◆ WHAT IS BEING ASKED: Put this sentence from the article on the Football Association's culture change into Spanish: "The FA has nearly doubled its revenue and profit over the past two years."

◆ TEXT PASSAGE:
Football is the winner in FA culture change

While England’s participation in the World Cup may hang in the balance,
football’s long-term health looks assured due to a massive, HR-driven culture
change at the Football Association.

The FA has nearly doubled its revenue and profit over the past two years.
Projected revenue is £182m for this year, with a profit of £41m.

This enabled the not-for-profit organisation, which governs the English
game, to invest £65m last year in the development of football at all levels –
its ultimate aim.

HR director Paul Nolan explained the FA’s people strategy has been to
support the drive for high performance.

Nolan said: "Our strategy is about building a high-performance culture
through the people capability within the organisation. In doing this, we have
established HR as a key business support and change function at the FA."
He is the first HR director of the Football Association and sits on the
executive management team.

After joining the FA in September 2000, Nolan set about recruiting staff
from blue-chip organisations that possessed the commercial competencies need-ed
to deliver the FA’s aims.

Approximately 70 per cent of the organisation’s income comes from the sale
of broadcasting rights of England and FA Cup matches, with the remainder from
commercial partnerships, licensing and gate receipts.

Improving the employer proposition was key to the recruitment drive.
Salaries were benchmarked and made more competitive, and staff were offered better
career and skills development. This was helped by a move from Lancaster Gate –
with its traditional, bureaucratic image – to trendy offices in Soho Square,
explained Nolan.

Staff numbers have been increased by nearly 100 to 270, with key people
being recruited from fields as diverse as retail, oil, financial services,
advertising and pharmaceuticals. Nolan now heads a six-strong HR team.

He said: "We have completely repositioned the organisation. Two-thirds
of the people here today weren’t here two years ago. We have brought in new
capabilities and a sharp business focus."

Performance management has also been key to the FA’s cultural turnaround. A
new pay structure has been introduced which is driven by performance – managers
can award pay rises of up to 10 per cent dependent on staff performance.

◆ MATERIAL SUPPLIED:
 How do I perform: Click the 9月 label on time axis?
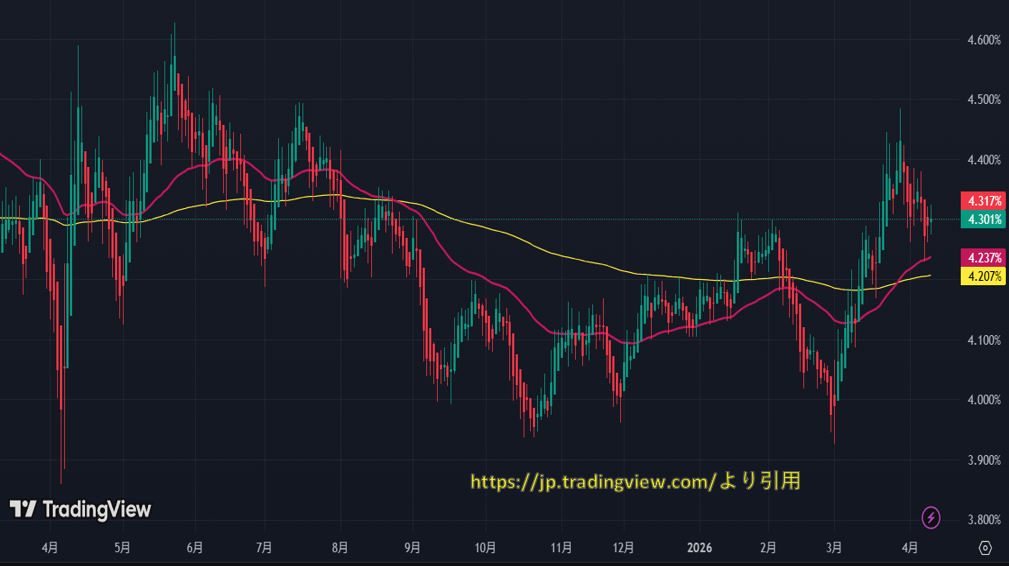tap(413, 548)
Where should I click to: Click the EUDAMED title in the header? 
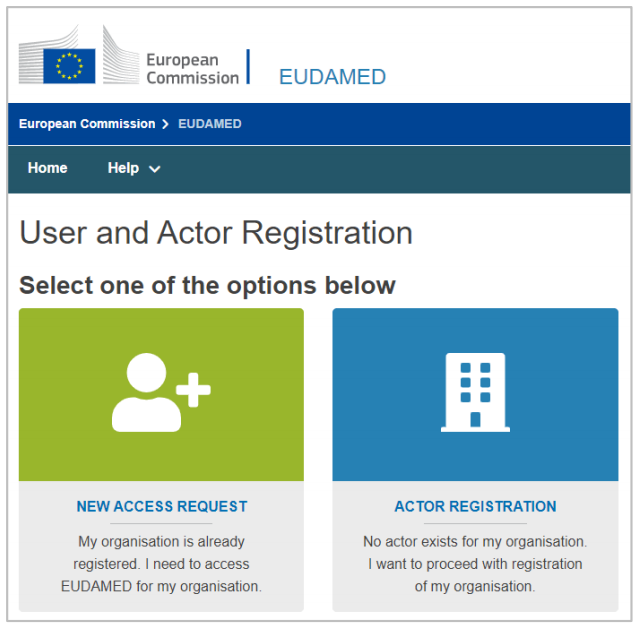(332, 77)
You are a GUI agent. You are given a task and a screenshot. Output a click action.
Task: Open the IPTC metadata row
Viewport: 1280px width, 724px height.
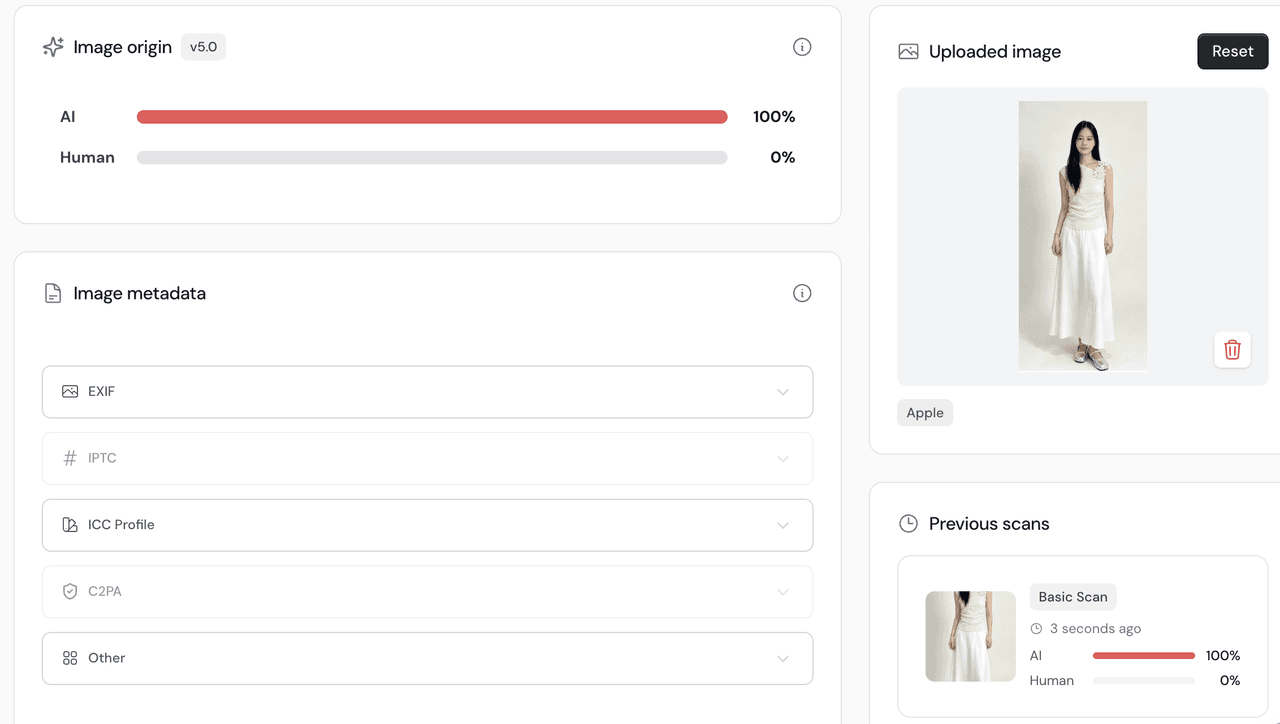point(427,458)

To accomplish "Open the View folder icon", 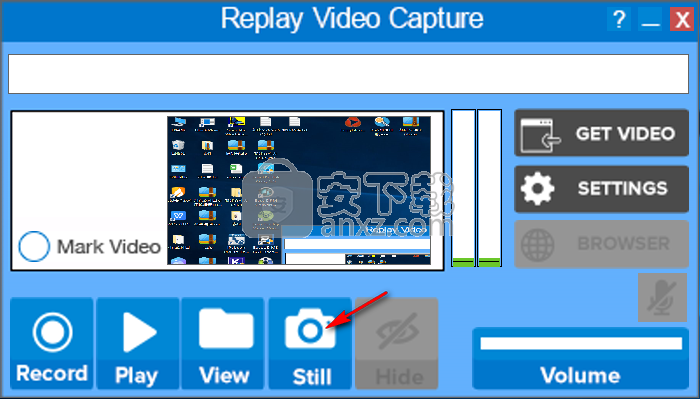I will click(226, 329).
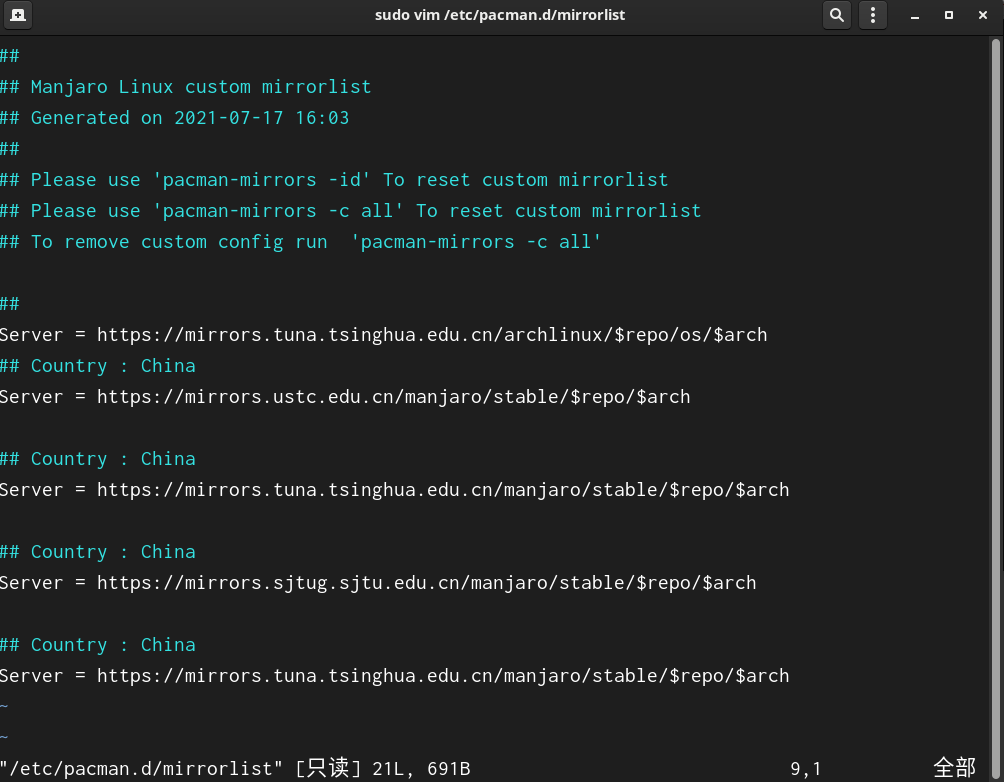Viewport: 1004px width, 782px height.
Task: Click the sjtug.sjtu.edu.cn mirror URL
Action: click(426, 583)
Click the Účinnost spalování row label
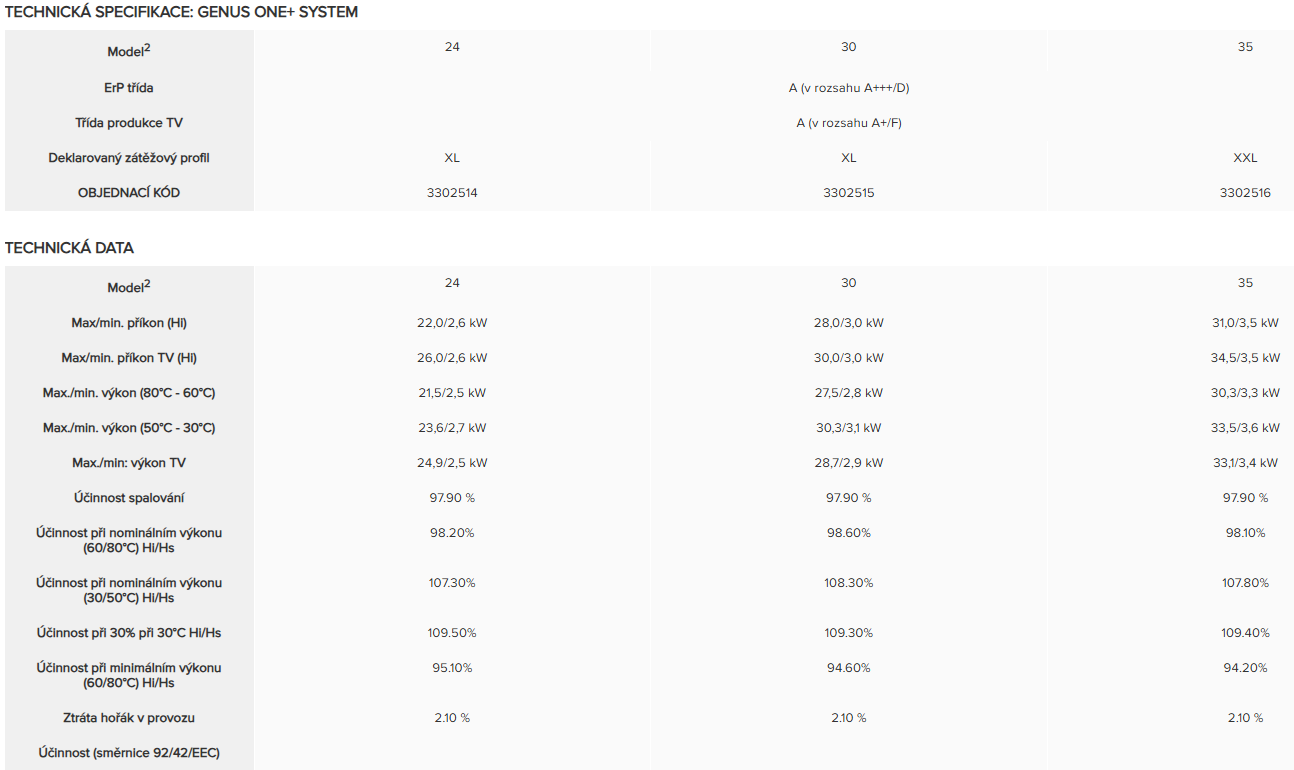Image resolution: width=1294 pixels, height=770 pixels. pos(129,498)
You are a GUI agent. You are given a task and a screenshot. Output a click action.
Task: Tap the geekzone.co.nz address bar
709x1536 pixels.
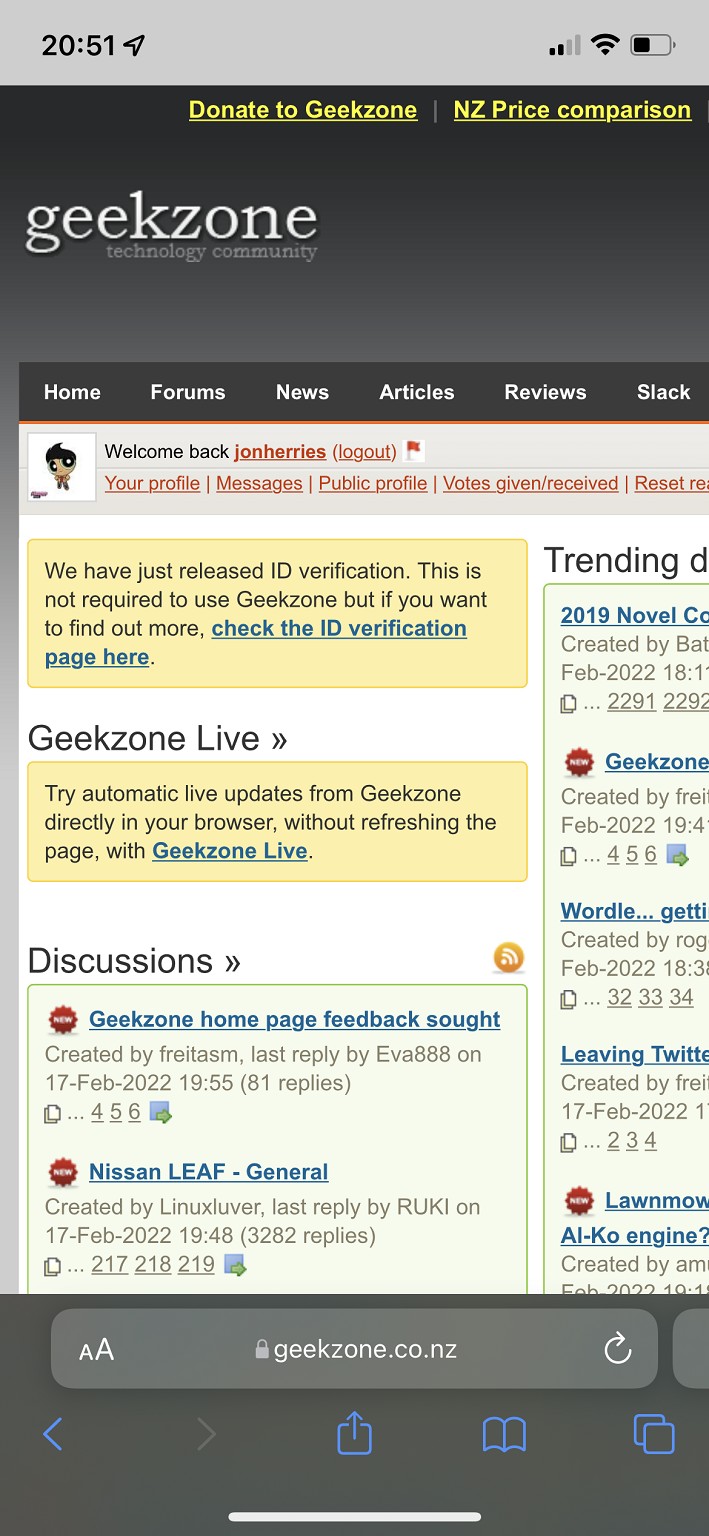click(355, 1349)
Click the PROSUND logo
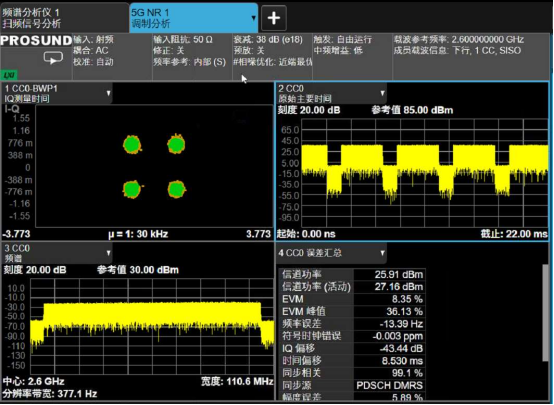This screenshot has width=554, height=405. pos(36,40)

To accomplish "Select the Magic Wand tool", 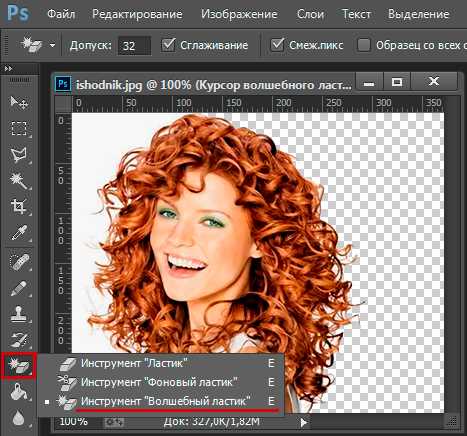I will (19, 181).
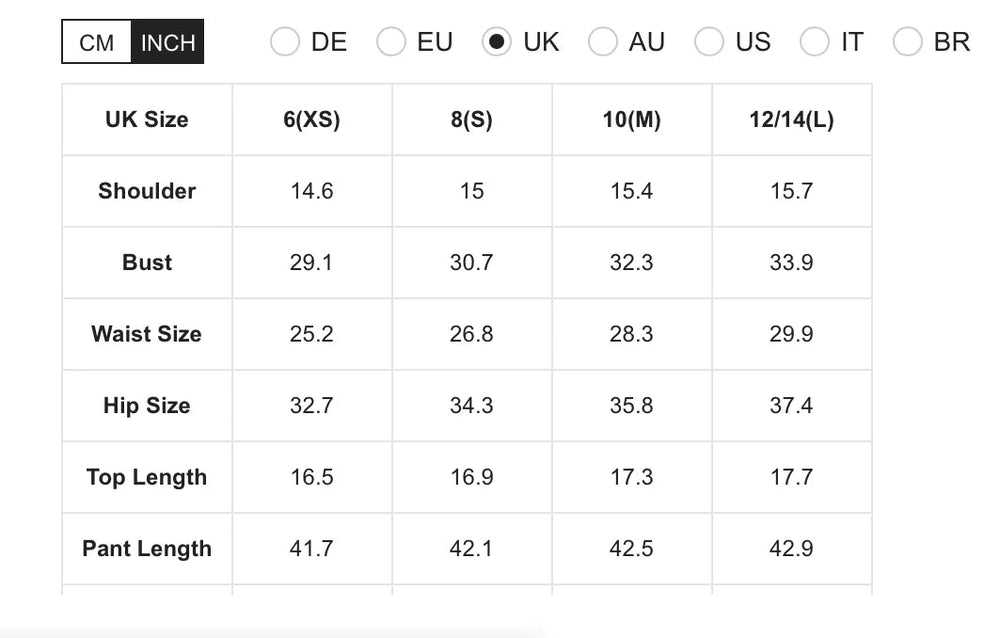This screenshot has height=638, width=1000.
Task: Click the UK Size header cell
Action: point(147,119)
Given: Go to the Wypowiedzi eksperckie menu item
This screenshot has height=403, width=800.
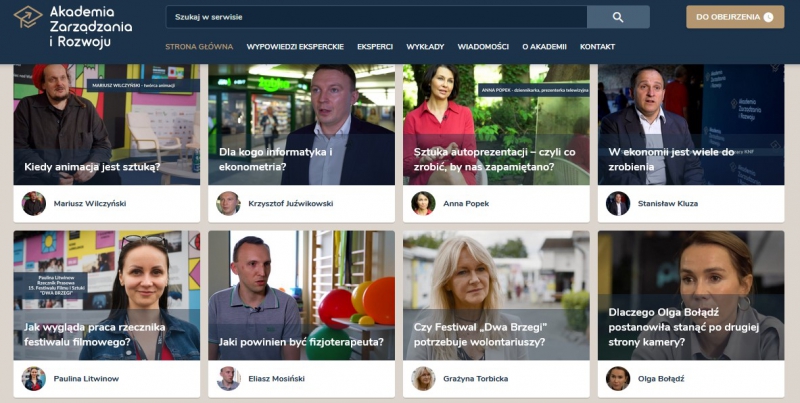Looking at the screenshot, I should (295, 46).
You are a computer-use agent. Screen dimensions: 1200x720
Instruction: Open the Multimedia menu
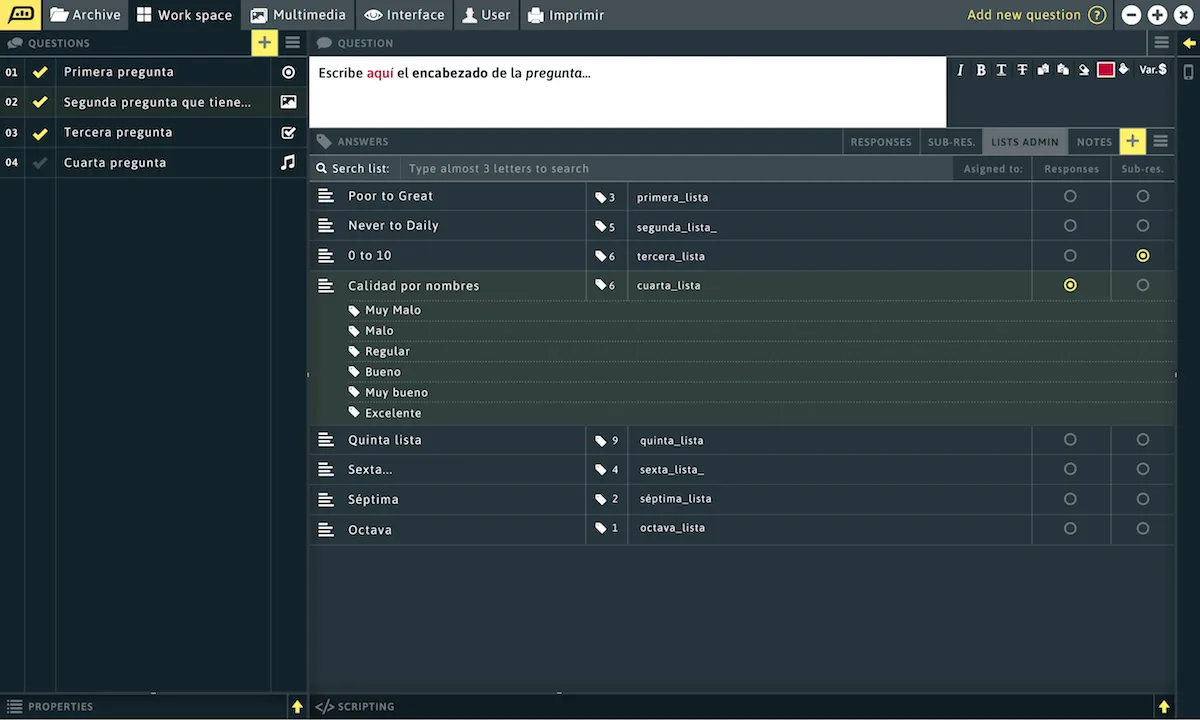click(298, 15)
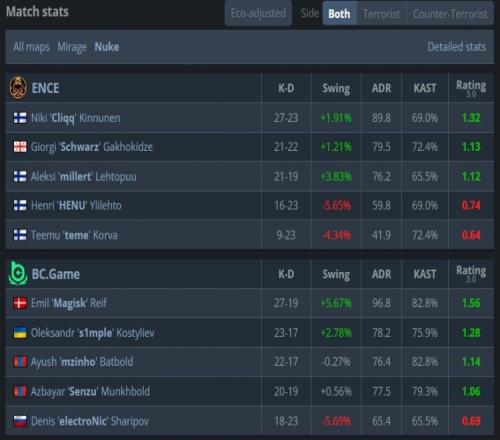This screenshot has width=500, height=440.
Task: Open Magisk's player profile link
Action: click(x=69, y=303)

◆ SOLUTION BELOW: La FA casi ha duplicado sus ingresos y sus beneficios en los últimos dos años.